「玲さん、頼まれてたヤツ」

 カウンターで、馴染みの客にカクテルを作っている玲さんに薬袋を差し出す。

「デートなのに、忘れないで(やく)持ってきてくれたんだ」

「は、訓読みしてくれる?(くすり)って。玲さんが言うと、冗談ぽくないから」

 玲さんは手を止めて、古傷にも効くという新薬を受け取った。そのやり取りを見ていたカウンターの客が、確かに、と言って笑う。何回かここで話をしたことがある、大手食品会社の部長だった。

「先生、珍しく今日はデートですか?」

 テーブルの方を顎で示して、冷やかし気味に言われる。玲さんが俺の腕を引き寄せて顔を近づけた。

「薬とご来店はお願いしたけど、デートに使ってとは言ってないよ?」

 テーブルの方を伺うと、彼女が心配そうにこちらを見ていた。玲さんの押しに負けないように、視線を返す。

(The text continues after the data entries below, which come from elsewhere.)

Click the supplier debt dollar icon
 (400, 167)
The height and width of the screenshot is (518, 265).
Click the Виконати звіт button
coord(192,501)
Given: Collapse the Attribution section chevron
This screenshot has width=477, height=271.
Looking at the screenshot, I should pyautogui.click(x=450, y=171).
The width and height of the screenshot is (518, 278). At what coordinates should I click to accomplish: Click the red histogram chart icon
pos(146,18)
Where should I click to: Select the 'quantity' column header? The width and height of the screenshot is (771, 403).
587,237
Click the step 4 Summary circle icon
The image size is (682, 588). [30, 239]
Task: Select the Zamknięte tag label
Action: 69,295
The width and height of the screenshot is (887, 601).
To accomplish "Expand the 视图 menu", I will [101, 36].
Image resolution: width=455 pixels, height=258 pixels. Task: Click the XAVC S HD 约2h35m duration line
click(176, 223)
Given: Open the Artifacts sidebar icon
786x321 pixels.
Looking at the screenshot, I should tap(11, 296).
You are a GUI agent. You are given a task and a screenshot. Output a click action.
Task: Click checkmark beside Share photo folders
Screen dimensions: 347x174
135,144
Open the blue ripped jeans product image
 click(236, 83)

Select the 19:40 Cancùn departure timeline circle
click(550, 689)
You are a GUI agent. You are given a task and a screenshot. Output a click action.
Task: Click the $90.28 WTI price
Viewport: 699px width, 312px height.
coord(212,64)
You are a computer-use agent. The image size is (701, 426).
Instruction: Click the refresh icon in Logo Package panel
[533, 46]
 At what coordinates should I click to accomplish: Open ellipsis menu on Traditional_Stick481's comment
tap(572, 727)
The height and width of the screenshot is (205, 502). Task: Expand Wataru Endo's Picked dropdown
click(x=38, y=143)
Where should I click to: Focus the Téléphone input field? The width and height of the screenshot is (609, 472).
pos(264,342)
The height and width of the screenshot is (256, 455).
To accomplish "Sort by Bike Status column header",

「薬、今回は特別だから。次はちゃんと受診して。…デートまで行ってないし、まだ」

 玲さんがニヤリとして、手の力を緩める。

「だそうです、森下ちゃん。ふぅん、良かった。色んな意味で、朗報」

「悪い顔してるよ、玲」

 部長・森下さんは、マティーニを口に運びながら、玲さんを(いさ)めるように、でも楽しんでもいるように言った。
確か30代後半で、物腰は柔らかいけれど、できる印象を持った男性(ひと)だった。仕事で、介護用の食事も扱っていると話をしたことがある。

 玲さんは俺から離れると、背筋を伸ばしてテーブルからの彼女の視線に、ゆっくりと自分の視線を絡めた。

「そう。まだ先生の、でもないんだ」

 悪い顔、確かに。

 俺は慌ててその視線を遮るように、立つ位置をずらした。